[Task details]
The line containing "труда (27, 296)" marks the end: restate word for word every line from the first line of the entries below through that one.

[Data section]
▽

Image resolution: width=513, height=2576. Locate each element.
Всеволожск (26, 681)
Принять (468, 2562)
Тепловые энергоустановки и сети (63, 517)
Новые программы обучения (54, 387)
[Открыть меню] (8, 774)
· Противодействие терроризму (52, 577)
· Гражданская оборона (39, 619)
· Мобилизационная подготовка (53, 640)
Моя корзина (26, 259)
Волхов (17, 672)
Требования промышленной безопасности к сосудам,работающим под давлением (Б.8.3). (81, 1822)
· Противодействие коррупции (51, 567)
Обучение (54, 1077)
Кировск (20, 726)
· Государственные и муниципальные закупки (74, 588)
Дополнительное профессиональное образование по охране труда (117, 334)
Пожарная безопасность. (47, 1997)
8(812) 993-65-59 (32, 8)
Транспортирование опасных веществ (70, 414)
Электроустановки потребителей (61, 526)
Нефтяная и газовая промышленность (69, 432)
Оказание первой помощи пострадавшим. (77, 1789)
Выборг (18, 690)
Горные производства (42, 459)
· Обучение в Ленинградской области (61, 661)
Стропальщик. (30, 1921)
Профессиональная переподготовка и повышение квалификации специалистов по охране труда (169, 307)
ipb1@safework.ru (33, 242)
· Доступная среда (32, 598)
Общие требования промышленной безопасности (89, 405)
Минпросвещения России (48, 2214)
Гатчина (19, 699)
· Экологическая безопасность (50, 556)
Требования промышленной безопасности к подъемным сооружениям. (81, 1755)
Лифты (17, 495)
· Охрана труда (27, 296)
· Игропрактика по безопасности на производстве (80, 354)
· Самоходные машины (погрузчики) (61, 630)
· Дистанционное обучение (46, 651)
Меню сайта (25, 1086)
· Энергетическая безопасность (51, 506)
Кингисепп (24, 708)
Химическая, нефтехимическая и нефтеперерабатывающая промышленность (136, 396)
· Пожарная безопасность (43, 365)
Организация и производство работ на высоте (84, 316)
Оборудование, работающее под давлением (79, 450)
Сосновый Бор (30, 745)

△

[Solution for this problem]
Image resolution: width=513, height=2576. Locate each element.
Всеволожск (26, 681)
Принять (468, 2562)
Тепловые энергоустановки и сети (63, 517)
Новые программы обучения (54, 387)
[Открыть меню] (8, 774)
· Противодействие терроризму (52, 577)
· Гражданская оборона (39, 619)
· Мобилизационная подготовка (53, 640)
Моя корзина (26, 259)
Волхов (17, 672)
Требования промышленной безопасности к сосудам,работающим под давлением (Б.8.3). (81, 1822)
· Противодействие коррупции (51, 567)
Обучение (54, 1077)
Кировск (20, 726)
· Государственные и муниципальные закупки (74, 588)
Дополнительное профессиональное образование по охране труда (117, 334)
Пожарная безопасность. (47, 1997)
8(812) 993-65-59 (32, 8)
Транспортирование опасных веществ (70, 414)
Электроустановки потребителей (61, 526)
Нефтяная и газовая промышленность (69, 432)
Оказание первой помощи пострадавшим. (77, 1789)
Выборг (18, 690)
Горные производства (42, 459)
· Обучение в Ленинградской области (61, 661)
Стропальщик. (30, 1921)
Профессиональная переподготовка и повышение квалификации специалистов по охране труда (169, 307)
ipb1@safework.ru (33, 242)
· Доступная среда (32, 598)
Общие требования промышленной безопасности (89, 405)
Минпросвещения России (48, 2214)
Гатчина (19, 699)
· Экологическая безопасность (50, 556)
Требования промышленной безопасности к подъемным сооружениям. (81, 1755)
Лифты (17, 495)
· Охрана труда (27, 296)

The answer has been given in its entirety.